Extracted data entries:
"""
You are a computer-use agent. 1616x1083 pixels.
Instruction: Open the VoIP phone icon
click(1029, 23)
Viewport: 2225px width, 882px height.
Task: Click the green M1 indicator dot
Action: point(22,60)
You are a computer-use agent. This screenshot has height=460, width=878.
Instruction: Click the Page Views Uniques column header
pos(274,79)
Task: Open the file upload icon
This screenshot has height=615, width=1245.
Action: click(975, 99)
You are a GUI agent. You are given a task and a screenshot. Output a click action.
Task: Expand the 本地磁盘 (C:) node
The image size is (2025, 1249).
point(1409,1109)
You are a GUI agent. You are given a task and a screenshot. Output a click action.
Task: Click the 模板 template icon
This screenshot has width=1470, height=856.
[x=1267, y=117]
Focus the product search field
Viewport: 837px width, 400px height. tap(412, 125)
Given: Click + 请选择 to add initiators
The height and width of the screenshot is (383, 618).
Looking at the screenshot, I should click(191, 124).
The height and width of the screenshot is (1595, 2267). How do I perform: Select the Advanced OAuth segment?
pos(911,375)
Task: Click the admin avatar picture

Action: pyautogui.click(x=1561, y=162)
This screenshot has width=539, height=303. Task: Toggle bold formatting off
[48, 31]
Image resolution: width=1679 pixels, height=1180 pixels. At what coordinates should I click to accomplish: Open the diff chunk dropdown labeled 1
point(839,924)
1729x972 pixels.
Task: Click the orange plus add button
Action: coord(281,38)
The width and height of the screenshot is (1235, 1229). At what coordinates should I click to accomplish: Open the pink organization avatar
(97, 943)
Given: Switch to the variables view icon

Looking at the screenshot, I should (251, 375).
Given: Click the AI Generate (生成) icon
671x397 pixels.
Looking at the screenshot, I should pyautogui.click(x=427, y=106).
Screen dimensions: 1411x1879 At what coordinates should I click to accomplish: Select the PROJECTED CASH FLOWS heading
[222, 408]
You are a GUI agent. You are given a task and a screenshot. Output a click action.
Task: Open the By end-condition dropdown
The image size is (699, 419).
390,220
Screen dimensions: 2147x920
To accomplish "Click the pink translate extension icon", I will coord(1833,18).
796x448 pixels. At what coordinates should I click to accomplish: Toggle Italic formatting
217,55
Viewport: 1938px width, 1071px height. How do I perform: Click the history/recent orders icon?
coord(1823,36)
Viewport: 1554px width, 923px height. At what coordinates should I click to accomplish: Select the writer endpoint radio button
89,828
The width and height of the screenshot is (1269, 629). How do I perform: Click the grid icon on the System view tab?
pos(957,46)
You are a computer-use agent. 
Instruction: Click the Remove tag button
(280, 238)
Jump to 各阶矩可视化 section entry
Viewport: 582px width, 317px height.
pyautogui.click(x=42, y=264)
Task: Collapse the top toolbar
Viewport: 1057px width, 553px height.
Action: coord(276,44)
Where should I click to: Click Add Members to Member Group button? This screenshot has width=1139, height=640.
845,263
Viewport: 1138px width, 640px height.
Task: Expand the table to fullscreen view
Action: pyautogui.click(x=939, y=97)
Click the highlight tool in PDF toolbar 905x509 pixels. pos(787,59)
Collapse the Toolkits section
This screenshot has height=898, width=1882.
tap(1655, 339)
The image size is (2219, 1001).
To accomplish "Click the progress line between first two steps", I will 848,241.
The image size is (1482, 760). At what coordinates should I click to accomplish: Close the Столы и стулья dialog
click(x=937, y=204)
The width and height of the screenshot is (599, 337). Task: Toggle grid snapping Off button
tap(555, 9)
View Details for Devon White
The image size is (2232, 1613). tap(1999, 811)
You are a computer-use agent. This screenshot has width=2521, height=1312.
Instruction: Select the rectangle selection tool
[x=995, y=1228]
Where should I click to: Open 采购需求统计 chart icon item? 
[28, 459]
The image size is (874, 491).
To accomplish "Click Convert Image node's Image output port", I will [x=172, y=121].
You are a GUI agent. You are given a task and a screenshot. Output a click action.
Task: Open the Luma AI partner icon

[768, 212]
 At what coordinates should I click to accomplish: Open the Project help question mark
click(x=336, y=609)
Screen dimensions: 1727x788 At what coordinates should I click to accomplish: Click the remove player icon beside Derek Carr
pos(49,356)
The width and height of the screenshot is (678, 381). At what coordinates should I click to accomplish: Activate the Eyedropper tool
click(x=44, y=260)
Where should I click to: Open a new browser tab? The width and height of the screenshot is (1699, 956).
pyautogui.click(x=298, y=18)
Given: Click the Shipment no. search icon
"""
** PROBLEM **
Lines containing the string "will" are the ones to copy from the entries above.

** WRITTEN SOLUTION **
To accomplish "Click the pink translate extension icon", I will coord(1833,18).
To accomplish "Click the progress line between first two steps", I will 848,241.
To accomplish "Click Convert Image node's Image output port", I will [x=172, y=121].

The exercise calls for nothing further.